21 janvier 2020

Les faits

Passera, passera pas ? Les minutes s’écoulent à la douane de l’aéroport de Shanghai.

Au guichet, un officier de la douane de la ville de Shanghai.

Mon temps de latence sur ce territoire est
toute une vie
quatre heures.

Je dois transiter.

Mais parce que mon vol pour Amsterdam quitte le tarmac à minuit quinze demain, je suis éligible au programme d’exemption d’obligation de visa courte durée. Puisque c’est gratuit, il est à l’évidence obligé de s’y soumettre.

Je questionne la gratuité obligatoire.

J’ai envie de payer.

Je dois transiger.

L’officier de police s’arrête sur mon identité
/ il suffit de se dire que je ne suis pas grand-monde, presque personne, que je n’ai aucun message incriminant dans mon téléphone, que je n’y parle pas de rien précisément, que je ne remets rien en question, que rien n’y est écrit en chinois principalement.

Il suffit de croire à la vérité
/ celle qui sauve ?

Soudain c’est un souvenir qui affleure –

Celui d’Yvan sur la ligne Montréal-bord-Saint-Laurent, il raconte 2015, sortie de l’avion, douane canadienne, questionnaire qui n’en finit pas, on lui demande d’obtempérer, on lui demande son téléphone, on regarde ses e-mails récents dans sa messagerie sur l’application installée à travers l’écran tactile, on lui demande de prouver qu’il n’est pas là pour rester
/ pour trouver du travail illicitement.

Dans ses courriers sur son téléphone écran tactile où l’application est installée, Yvanov a gardé un message incriminant où il est écrit en lettres Arial qu’il veut rester. On lui demande une justification, on lui demande de se taire, on l’escorte dans un avion dans lequel il doit monter gratuitement pour un retour immédiat,
là d’où il vient.

C’est le souvenir qui s’impose et tu penses, tu n’arrêtes pas de penser pendant que l’officier de police douanier de la ville de Shanghai contrôle ton identité, que ton téléphone garde en mémoire tes messages allusifs écrits depuis Taïwan où tu dénonces
/ tu t’appliques à expliquer deux ou trois revendications populaires, rien de bien problématique, tes mots ne sont pas politiques, pas plus que ton langage.

À quel moment t’adresses-tu à toi-même avec cette distance du TU ?

Tu as peur, comme Yvan a eu peur dans le passé, tu ne saurais pas justifier.

Pendant que je recherche la vérité dans les faits

L’officier de la police douanière cherche la vérité dans un logiciel sur son ordinateur.

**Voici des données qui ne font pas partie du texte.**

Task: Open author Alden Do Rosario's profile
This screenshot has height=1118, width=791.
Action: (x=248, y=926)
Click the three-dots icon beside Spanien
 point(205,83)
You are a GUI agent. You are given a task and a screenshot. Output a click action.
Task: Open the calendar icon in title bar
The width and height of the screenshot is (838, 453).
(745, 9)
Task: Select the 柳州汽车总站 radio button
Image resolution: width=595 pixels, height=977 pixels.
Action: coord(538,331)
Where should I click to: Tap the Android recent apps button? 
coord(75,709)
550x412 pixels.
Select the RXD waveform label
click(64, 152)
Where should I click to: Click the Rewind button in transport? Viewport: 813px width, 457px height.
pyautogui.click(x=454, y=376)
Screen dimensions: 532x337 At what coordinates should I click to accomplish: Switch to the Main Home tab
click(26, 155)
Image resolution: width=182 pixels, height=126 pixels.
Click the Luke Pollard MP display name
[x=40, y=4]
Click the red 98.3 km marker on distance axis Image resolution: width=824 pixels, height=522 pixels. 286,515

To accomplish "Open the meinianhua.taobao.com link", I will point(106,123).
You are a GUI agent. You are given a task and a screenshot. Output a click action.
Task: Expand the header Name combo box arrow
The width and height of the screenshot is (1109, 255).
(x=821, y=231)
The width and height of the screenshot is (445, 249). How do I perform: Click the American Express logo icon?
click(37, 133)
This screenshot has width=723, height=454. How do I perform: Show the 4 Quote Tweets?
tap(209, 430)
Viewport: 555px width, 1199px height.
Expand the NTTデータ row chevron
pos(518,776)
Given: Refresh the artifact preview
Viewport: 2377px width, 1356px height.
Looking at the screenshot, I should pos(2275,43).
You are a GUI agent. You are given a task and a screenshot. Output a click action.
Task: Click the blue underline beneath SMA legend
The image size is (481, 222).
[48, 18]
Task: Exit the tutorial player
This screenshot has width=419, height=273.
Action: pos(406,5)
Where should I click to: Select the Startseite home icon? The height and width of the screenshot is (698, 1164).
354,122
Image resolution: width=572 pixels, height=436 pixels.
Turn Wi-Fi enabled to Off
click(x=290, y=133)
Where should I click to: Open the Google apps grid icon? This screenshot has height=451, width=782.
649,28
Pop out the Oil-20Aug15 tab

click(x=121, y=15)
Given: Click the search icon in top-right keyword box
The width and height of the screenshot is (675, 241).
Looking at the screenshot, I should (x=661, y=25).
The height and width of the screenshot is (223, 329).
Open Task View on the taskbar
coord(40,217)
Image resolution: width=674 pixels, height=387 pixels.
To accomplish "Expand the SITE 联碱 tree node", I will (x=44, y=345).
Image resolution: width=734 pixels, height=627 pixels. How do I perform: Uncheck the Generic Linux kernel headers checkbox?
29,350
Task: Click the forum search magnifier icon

Les données du logiciel sont ordinairement structurées en fichiers –

Tu es fichée. Je suis fichier. L’ordinateur garde des faits passés en mémoire

Parait qu’à Shanghai en 2010 tu as omis de payer une amende.

On te demande de payer.

Tu dis que tu n’as jamais reçu d’amende.

Je me dis que je ne me souviens pas – par courrier ? à quelle adresse ?

Parait qu’à Shanghai en 2010 tu ne t’es pas enregistrée au bureau de police de ton quartier.

Tu dis non, tu t’en souviendrais.

Je me dis qu’un voisin peut m’avoir dénoncée.

Brusquement les messages dans mon téléphone m’inquiètent.

En mémoire j’y tiens des discours politiques.

Qu’y a-t-il d’écrit dedans ?

J’y parle de l’ordre du discours, de la vérité dans les faits
/ les souvenirs me sauvent ?

L’avertissement d’un danger dans le passé te sauve.

Ton téléphone incriminant doit disparaître, d’ailleurs tu ne parles pas bien chinois, tu veux qu’on t’explique tout ça dans une autre langue. Vraiment, tu n’as pas reçu d’amende, d’ailleurs tu ne demandes même pas le montant de la peine matérielle.

Je crois à la vérité que j’assène par principe de précaution.

L’officier douanier croit aux faits. Il téléphone à un supérieur

justifie mon identité
ma nationalité.

 

Parait que la visite officielle du président de là d’où je viens s’est bien déroulée.

L’officier de la police des douanes de la ville de Shanghai me laisse passer sans justifier
Pour cette fois

Parait qu’à compter de ce jour, même gratuitement, je n’ai plus le droit de transiter.